Like Hall, Lincks took advantage of the downhill start, saying, “The beginning was really unique, bombing it down that steep road was a fun way to start.”

Photo: Peter Maksimow.

Dobson, on the other hand, took the antithetical approach to her race start, stating, “I knew that Janelle and several other women would start out faster than me on the quarter mile screamer descent. My plan was to get through that section and slowly pick up the effort. I was surprised at what a huge gap those gals put on me in such a short distance! Lol! Once we hit the uphill dirt road, I started to push the effort and caught the lead woman, Janelle, between mile 1 and 2. We ran side by side for several minutes until I slowly pulled away.

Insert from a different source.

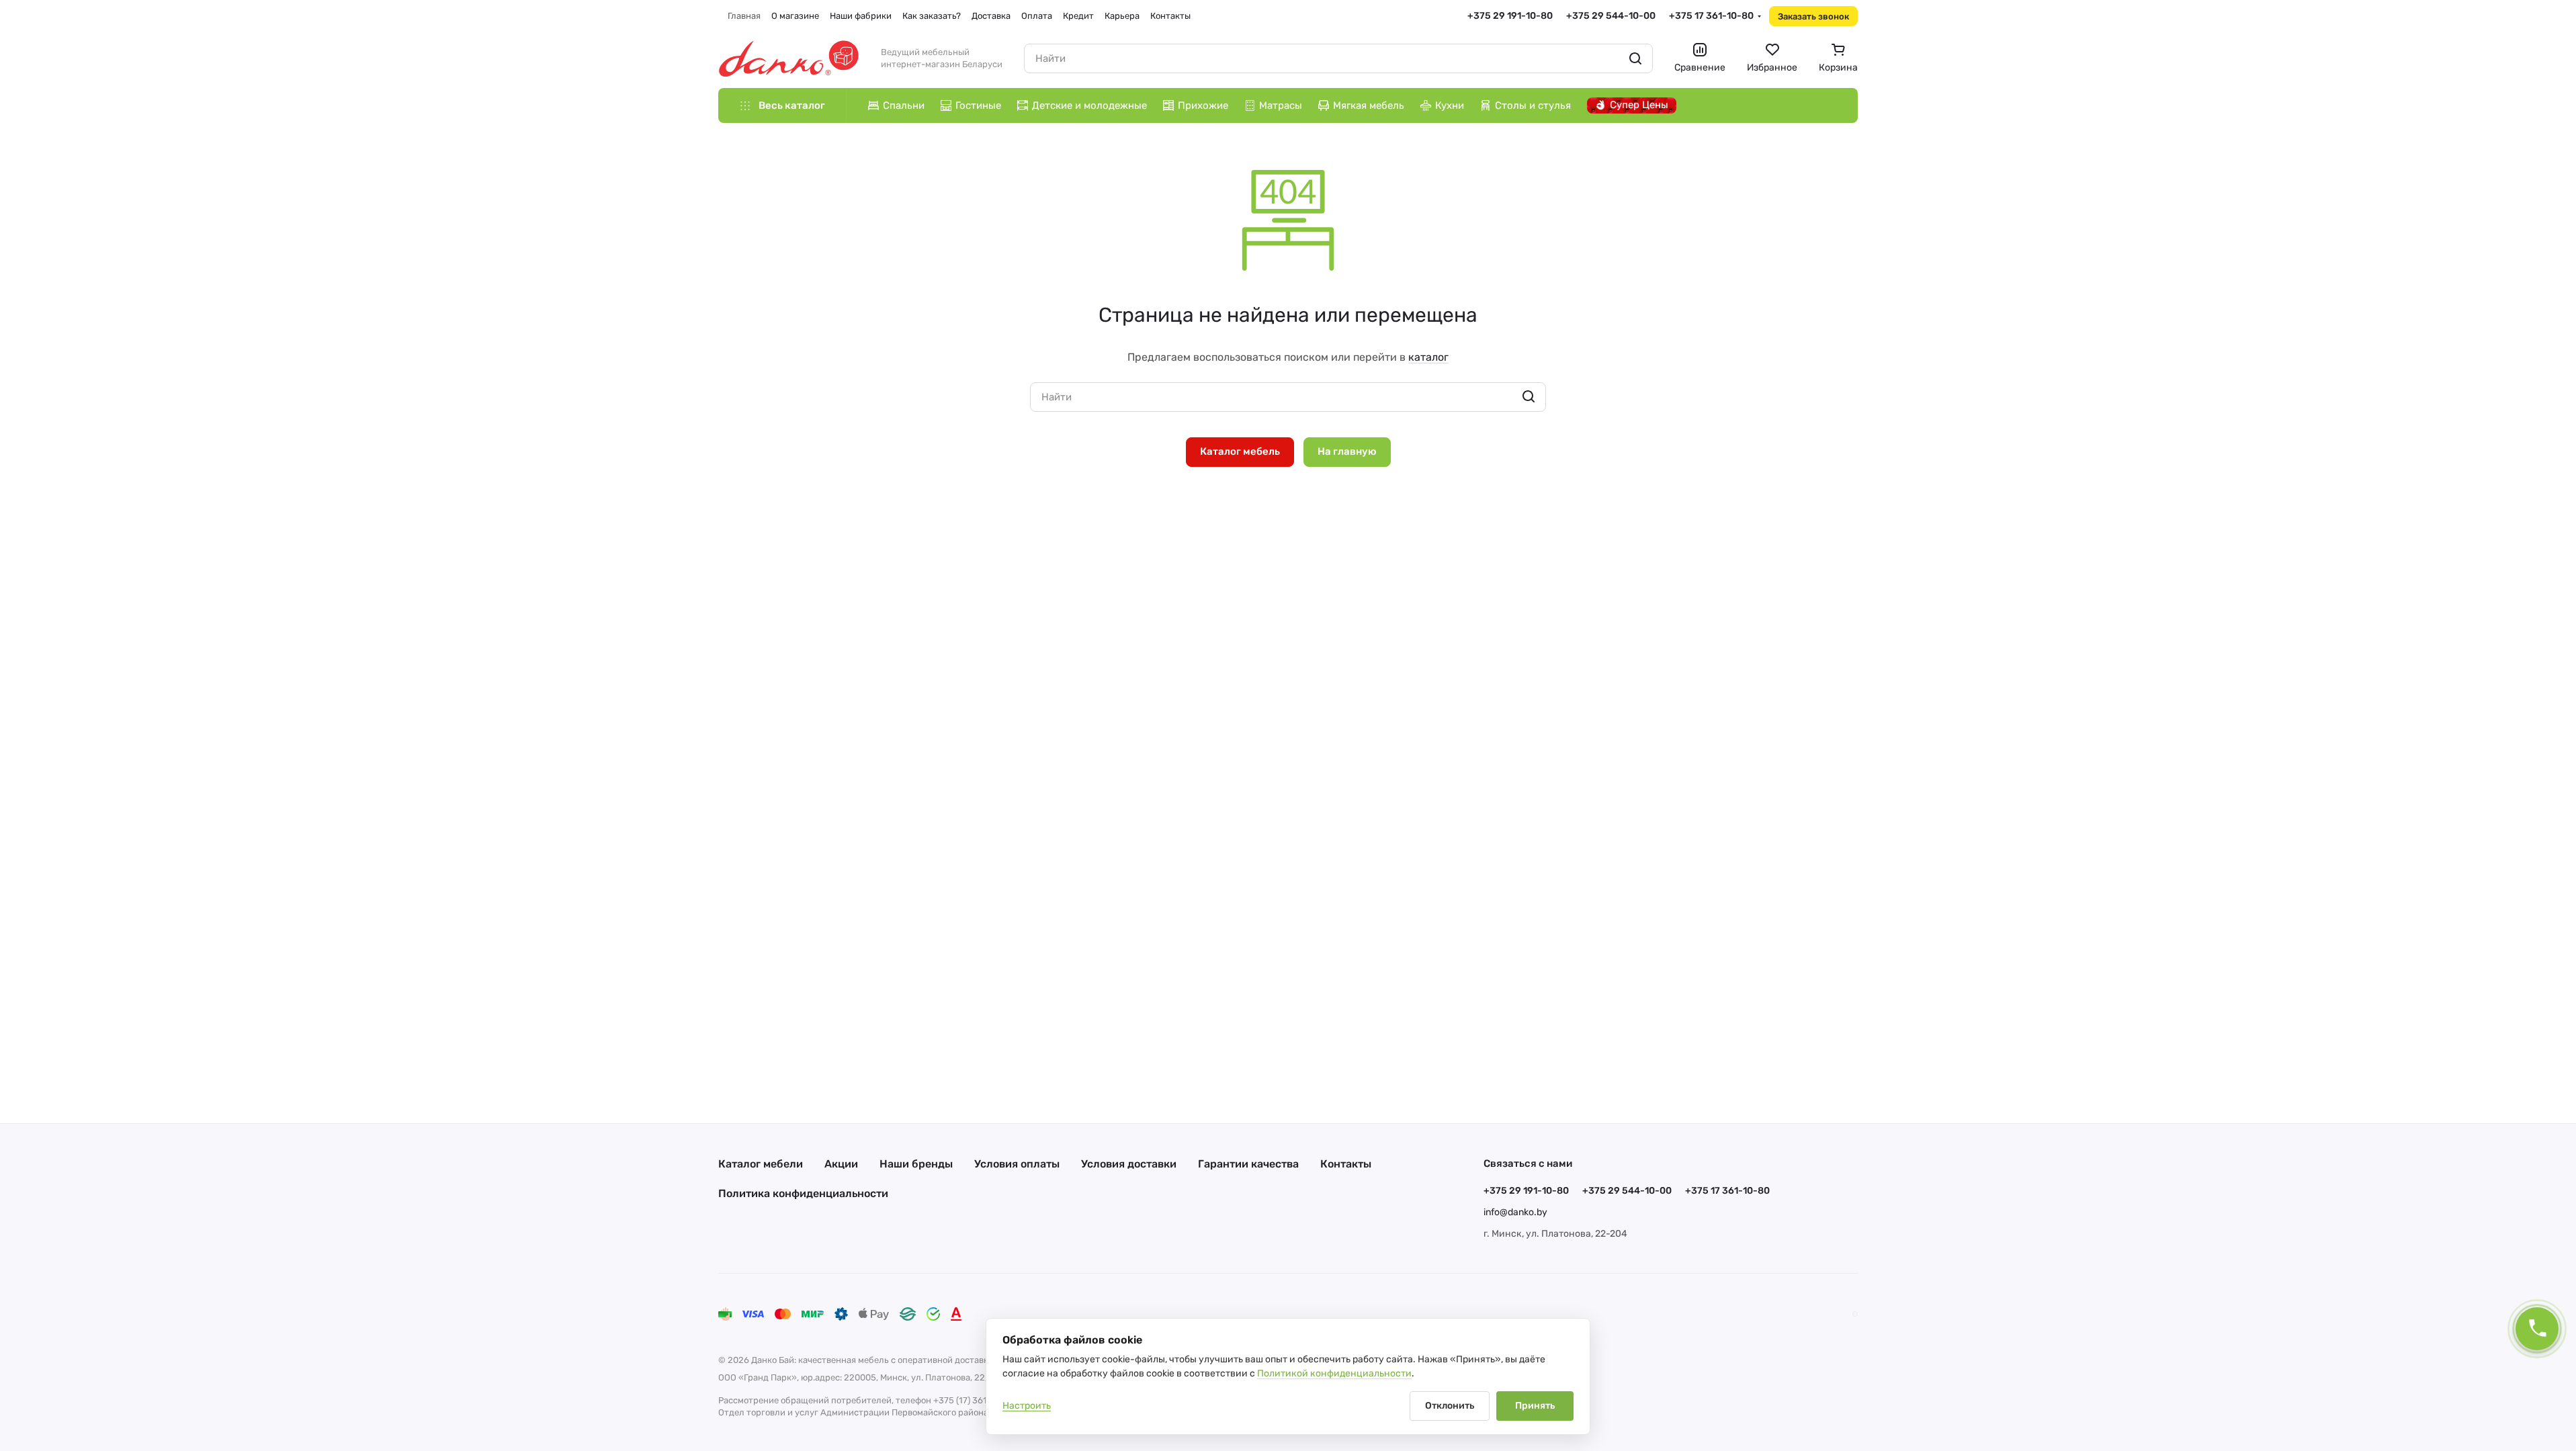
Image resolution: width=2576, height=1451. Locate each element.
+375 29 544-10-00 (1611, 15)
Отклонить (1449, 1405)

My plan was to push the smooth uphill miles but save something to really get to work when the grade kicked it up at mile 4.”

The heat did not seem to negatively affect Dobson as much as Gray, who came to SoCal early on a family vacation with her husband and two young boys. “Those first 4 miles were warm but not too bad (and quite cool compared to the temps in the city!). I loved the last 3 miles of the course. Lots of steep terrain, some rocks, some smooth, and even little bits of of downhill/flats. It felt like a proper mountain finish! I looked at my watch a couple times in the race but mostly ran by effort and gave it my all!” she stated. Adding, “The mountains in SoCal were impressive! The elevation relief from the edge of the city is quite dramatic. Similar to Colorado, the mountains were steep and craggy, but with more desert like vegetation. I loved the Mt Baldy Run-to-the-Top course!”

Photo: Peter Maksimow.

Hall concurred with Dobson saying, “The course was amazing.” However, quickly reflecting on his race strategy, “Looking back I wish I would have pushed harder to stay with Joe in the middle. It was actually strange how shifting to the steeper gradients on the back half seemed to help me recover from the early efforts. That coupled with some short downhills left me feeling like I had too much left in the tank at the end of the race.” Hall will get a rematch at this weekend’s Pikes Peak Ascent when they will again go head-to-head in a deep, European-fortified race field. Dobson will also be racing, hoping to extend her winning streak on America’s Mountain. Perhaps more course records will fall!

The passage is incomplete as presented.